■ ACTION ITEM
Write out each record again exactly as it stands.

[Stored data entries]
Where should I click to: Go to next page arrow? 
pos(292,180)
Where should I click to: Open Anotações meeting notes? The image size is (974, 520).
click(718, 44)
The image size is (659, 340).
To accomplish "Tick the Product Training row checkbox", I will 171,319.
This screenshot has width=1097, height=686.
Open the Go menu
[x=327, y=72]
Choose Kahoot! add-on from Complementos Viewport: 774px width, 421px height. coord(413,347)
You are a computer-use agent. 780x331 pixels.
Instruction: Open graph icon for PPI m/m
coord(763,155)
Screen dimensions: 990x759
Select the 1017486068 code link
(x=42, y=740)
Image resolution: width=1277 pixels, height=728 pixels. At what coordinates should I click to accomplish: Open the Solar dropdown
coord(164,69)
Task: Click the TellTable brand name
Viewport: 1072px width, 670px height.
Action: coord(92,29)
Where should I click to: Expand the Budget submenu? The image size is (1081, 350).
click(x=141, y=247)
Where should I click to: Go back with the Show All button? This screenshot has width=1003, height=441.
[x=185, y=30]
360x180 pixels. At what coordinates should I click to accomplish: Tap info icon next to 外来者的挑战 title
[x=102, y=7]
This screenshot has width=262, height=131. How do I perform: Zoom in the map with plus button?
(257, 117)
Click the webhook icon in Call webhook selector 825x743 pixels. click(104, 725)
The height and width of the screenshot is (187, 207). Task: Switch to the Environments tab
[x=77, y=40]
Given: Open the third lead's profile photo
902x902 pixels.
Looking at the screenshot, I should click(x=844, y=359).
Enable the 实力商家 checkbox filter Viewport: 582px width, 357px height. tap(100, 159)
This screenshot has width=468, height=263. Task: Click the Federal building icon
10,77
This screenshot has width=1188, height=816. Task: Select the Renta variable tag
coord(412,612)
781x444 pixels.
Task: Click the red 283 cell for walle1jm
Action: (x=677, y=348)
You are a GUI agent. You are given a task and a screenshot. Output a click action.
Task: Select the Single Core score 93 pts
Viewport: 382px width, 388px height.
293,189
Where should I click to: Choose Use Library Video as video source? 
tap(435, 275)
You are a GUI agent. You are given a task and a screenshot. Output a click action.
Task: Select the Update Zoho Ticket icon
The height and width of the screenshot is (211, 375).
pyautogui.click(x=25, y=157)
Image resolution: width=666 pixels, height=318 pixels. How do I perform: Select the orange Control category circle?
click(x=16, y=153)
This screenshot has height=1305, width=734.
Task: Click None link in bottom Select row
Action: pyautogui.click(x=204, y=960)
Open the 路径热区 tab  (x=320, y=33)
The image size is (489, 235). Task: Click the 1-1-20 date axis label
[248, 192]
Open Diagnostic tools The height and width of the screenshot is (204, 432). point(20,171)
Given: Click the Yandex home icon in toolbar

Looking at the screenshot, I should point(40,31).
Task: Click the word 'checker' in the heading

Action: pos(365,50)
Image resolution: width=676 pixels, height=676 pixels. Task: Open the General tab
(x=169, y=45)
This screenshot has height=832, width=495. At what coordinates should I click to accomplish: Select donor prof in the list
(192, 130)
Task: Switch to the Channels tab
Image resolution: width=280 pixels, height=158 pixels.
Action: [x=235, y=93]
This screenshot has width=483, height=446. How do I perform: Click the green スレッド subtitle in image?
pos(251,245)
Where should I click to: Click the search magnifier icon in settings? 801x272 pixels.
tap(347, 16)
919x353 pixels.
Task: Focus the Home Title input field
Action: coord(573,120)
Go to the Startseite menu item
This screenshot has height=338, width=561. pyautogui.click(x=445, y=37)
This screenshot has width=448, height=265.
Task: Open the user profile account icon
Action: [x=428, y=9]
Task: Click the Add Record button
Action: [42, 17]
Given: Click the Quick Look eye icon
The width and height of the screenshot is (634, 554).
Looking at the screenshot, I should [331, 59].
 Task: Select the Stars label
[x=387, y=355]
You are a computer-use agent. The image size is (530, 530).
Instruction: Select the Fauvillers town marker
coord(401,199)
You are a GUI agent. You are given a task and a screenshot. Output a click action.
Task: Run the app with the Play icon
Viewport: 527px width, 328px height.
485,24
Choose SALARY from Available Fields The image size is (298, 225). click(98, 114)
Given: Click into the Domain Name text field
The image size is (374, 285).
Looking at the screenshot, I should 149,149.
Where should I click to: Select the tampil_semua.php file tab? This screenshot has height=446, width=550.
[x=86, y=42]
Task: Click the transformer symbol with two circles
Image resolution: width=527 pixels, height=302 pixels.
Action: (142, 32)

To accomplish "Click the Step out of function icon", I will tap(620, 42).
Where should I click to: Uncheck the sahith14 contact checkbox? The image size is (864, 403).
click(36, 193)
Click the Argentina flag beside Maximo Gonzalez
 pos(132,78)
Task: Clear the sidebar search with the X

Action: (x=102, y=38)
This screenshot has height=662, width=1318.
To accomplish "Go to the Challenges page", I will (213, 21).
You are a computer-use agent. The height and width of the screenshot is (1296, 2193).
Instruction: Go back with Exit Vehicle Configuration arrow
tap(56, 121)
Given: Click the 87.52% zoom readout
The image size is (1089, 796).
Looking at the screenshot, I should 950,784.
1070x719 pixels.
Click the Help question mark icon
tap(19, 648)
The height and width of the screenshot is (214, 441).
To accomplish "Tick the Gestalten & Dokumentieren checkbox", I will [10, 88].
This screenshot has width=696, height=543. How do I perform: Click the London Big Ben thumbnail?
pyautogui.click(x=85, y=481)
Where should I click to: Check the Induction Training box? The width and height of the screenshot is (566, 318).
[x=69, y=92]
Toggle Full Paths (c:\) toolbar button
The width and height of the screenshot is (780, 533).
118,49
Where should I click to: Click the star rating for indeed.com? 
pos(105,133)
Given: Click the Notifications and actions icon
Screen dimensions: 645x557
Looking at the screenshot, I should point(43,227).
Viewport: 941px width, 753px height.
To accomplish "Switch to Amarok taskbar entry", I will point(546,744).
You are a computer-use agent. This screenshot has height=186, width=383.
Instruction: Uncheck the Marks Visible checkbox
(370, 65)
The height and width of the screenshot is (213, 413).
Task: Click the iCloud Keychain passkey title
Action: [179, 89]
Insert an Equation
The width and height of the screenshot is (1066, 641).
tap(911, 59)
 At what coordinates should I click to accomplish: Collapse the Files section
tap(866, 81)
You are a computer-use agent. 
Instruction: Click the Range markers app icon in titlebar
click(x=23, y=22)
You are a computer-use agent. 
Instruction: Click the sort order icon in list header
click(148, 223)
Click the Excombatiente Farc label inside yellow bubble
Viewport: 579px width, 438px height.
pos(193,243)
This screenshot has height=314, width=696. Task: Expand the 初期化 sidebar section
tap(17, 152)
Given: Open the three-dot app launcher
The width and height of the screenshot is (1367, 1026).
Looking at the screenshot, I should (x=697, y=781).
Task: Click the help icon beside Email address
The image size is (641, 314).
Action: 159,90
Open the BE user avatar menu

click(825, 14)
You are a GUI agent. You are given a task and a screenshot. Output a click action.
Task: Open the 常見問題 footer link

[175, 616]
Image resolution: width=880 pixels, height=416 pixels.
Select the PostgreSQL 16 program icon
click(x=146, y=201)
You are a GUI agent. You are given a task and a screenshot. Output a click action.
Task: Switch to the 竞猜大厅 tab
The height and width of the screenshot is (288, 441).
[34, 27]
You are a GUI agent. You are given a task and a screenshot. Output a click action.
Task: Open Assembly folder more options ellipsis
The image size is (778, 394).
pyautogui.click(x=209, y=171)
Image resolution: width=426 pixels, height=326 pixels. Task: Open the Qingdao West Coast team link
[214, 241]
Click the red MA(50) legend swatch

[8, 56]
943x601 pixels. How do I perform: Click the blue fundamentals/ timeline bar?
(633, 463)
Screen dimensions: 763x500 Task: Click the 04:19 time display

■ SOLUTION TO THE EXERCISE
Where should I click to: Go to next page arrow? 
pos(292,180)
Where should I click to: Open Anotações meeting notes? The image size is (974, 520).
click(718, 44)
The image size is (659, 340).
To accomplish "Tick the Product Training row checkbox", I will 171,319.
This screenshot has width=1097, height=686.
Open the Go menu
[x=327, y=72]
Choose Kahoot! add-on from Complementos Viewport: 774px width, 421px height. coord(413,347)
You are a computer-use agent. 780x331 pixels.
Instruction: Open graph icon for PPI m/m
coord(763,155)
Screen dimensions: 990x759
Select the 1017486068 code link
(x=42, y=740)
Image resolution: width=1277 pixels, height=728 pixels. At what coordinates should I click to accomplish: Open the Solar dropdown
coord(164,69)
Task: Click the TellTable brand name
Viewport: 1072px width, 670px height.
Action: coord(92,29)
Where should I click to: Expand the Budget submenu? The image size is (1081, 350).
click(x=141, y=247)
Where should I click to: Go back with the Show All button? This screenshot has width=1003, height=441.
[x=185, y=30]
360x180 pixels. At what coordinates should I click to accomplish: Tap info icon next to 外来者的挑战 title
[x=102, y=7]
This screenshot has width=262, height=131. How do I perform: Zoom in the map with plus button?
(257, 117)
Click the webhook icon in Call webhook selector 825x743 pixels. click(104, 725)
The height and width of the screenshot is (187, 207). Task: Switch to the Environments tab
[x=77, y=40]
Given: Open the third lead's profile photo
902x902 pixels.
Looking at the screenshot, I should click(x=844, y=359).
Enable the 实力商家 checkbox filter Viewport: 582px width, 357px height. tap(100, 159)
This screenshot has width=468, height=263. Task: Click the Federal building icon
10,77
This screenshot has width=1188, height=816. Task: Select the Renta variable tag
coord(412,612)
781x444 pixels.
Task: Click the red 283 cell for walle1jm
Action: (x=677, y=348)
You are a GUI agent. You are given a task and a screenshot. Output a click action.
Task: Select the Single Core score 93 pts
Viewport: 382px width, 388px height.
293,189
Where should I click to: Choose Use Library Video as video source? 
tap(435, 275)
You are a GUI agent. You are given a task and a screenshot. Output a click action.
Task: Select the Update Zoho Ticket icon
The height and width of the screenshot is (211, 375).
pyautogui.click(x=25, y=157)
Image resolution: width=666 pixels, height=318 pixels. How do I perform: Select the orange Control category circle?
click(x=16, y=153)
This screenshot has height=1305, width=734.
Task: Click None link in bottom Select row
Action: pyautogui.click(x=204, y=960)
Open the 路径热区 tab  (x=320, y=33)
The image size is (489, 235). Task: Click the 1-1-20 date axis label
[248, 192]
Open Diagnostic tools The height and width of the screenshot is (204, 432). point(20,171)
Given: Click the Yandex home icon in toolbar

Looking at the screenshot, I should point(40,31).
Task: Click the word 'checker' in the heading

Action: pos(365,50)
Image resolution: width=676 pixels, height=676 pixels. Task: Open the General tab
(x=169, y=45)
This screenshot has height=832, width=495. At what coordinates should I click to accomplish: Select donor prof in the list
(192, 130)
Task: Switch to the Channels tab
Image resolution: width=280 pixels, height=158 pixels.
Action: [x=235, y=93]
This screenshot has width=483, height=446. How do I perform: Click the green スレッド subtitle in image?
pos(251,245)
Where should I click to: Click the search magnifier icon in settings? 801x272 pixels.
tap(347, 16)
919x353 pixels.
Task: Focus the Home Title input field
Action: coord(573,120)
Go to the Startseite menu item
This screenshot has height=338, width=561. pyautogui.click(x=445, y=37)
This screenshot has width=448, height=265.
Task: Open the user profile account icon
Action: [x=428, y=9]
Task: Click the Add Record button
Action: [42, 17]
Given: Click the Quick Look eye icon
The width and height of the screenshot is (634, 554).
Looking at the screenshot, I should [331, 59].
 Task: Select the Stars label
[x=387, y=355]
You are a computer-use agent. The image size is (530, 530).
Instruction: Select the Fauvillers town marker
coord(401,199)
You are a GUI agent. You are given a task and a screenshot. Output a click action.
Task: Run the app with the Play icon
Viewport: 527px width, 328px height.
485,24
Choose SALARY from Available Fields The image size is (298, 225). click(98, 114)
Given: Click into the Domain Name text field
The image size is (374, 285).
Looking at the screenshot, I should 149,149.
Where should I click to: Select the tampil_semua.php file tab? This screenshot has height=446, width=550.
[x=86, y=42]
Task: Click the transformer symbol with two circles
Image resolution: width=527 pixels, height=302 pixels.
Action: (142, 32)

To accomplish "Click the Step out of function icon", I will tap(620, 42).
Where should I click to: Uncheck the sahith14 contact checkbox? The image size is (864, 403).
click(36, 193)
Click the Argentina flag beside Maximo Gonzalez
 pos(132,78)
Task: Clear the sidebar search with the X

Action: (x=102, y=38)
This screenshot has height=662, width=1318.
To accomplish "Go to the Challenges page", I will (213, 21).
You are a computer-use agent. The height and width of the screenshot is (1296, 2193).
Instruction: Go back with Exit Vehicle Configuration arrow
tap(56, 121)
Given: Click the 87.52% zoom readout
The image size is (1089, 796).
Looking at the screenshot, I should 950,784.
1070x719 pixels.
Click the Help question mark icon
tap(19, 648)
The height and width of the screenshot is (214, 441).
To accomplish "Tick the Gestalten & Dokumentieren checkbox", I will [10, 88].
This screenshot has width=696, height=543. How do I perform: Click the London Big Ben thumbnail?
pyautogui.click(x=85, y=481)
Where should I click to: Check the Induction Training box? The width and height of the screenshot is (566, 318).
[x=69, y=92]
Toggle Full Paths (c:\) toolbar button
The width and height of the screenshot is (780, 533).
118,49
Where should I click to: Click the star rating for indeed.com? 
pos(105,133)
Given: Click the Notifications and actions icon
Screen dimensions: 645x557
Looking at the screenshot, I should point(43,227).
Viewport: 941px width, 753px height.
To accomplish "Switch to Amarok taskbar entry", I will point(546,744).
You are a computer-use agent. This screenshot has height=186, width=383.
Instruction: Uncheck the Marks Visible checkbox
(370, 65)
The height and width of the screenshot is (213, 413).
Task: Click the iCloud Keychain passkey title
Action: [179, 89]
Insert an Equation
The width and height of the screenshot is (1066, 641).
tap(911, 59)
 At what coordinates should I click to accomplish: Collapse the Files section
tap(866, 81)
You are a computer-use agent. 
Instruction: Click the Range markers app icon in titlebar
click(x=23, y=22)
You are a computer-use agent. 
Instruction: Click the sort order icon in list header
click(148, 223)
Click the Excombatiente Farc label inside yellow bubble
Viewport: 579px width, 438px height.
pos(193,243)
This screenshot has height=314, width=696. Task: Expand the 初期化 sidebar section
tap(17, 152)
Given: Open the three-dot app launcher
The width and height of the screenshot is (1367, 1026).
Looking at the screenshot, I should (x=697, y=781).
Task: Click the help icon beside Email address
The image size is (641, 314).
Action: 159,90
Open the BE user avatar menu

click(825, 14)
You are a GUI agent. You are given a task and a screenshot. Output a click action.
Task: Open the 常見問題 footer link

[175, 616]
Image resolution: width=880 pixels, height=416 pixels.
Select the PostgreSQL 16 program icon
click(x=146, y=201)
You are a GUI agent. You are given a task and a screenshot. Output a click action.
Task: Switch to the 竞猜大厅 tab
The height and width of the screenshot is (288, 441).
[34, 27]
You are a GUI agent. You are given a task and a screenshot. Output a click action.
Task: Open Assembly folder more options ellipsis
The image size is (778, 394).
pyautogui.click(x=209, y=171)
Image resolution: width=426 pixels, height=326 pixels. Task: Open the Qingdao West Coast team link
[214, 241]
Click the red MA(50) legend swatch

[8, 56]
943x601 pixels. How do I perform: Click the blue fundamentals/ timeline bar?
(633, 463)
Screen dimensions: 763x500 Task: Click the 04:19 time display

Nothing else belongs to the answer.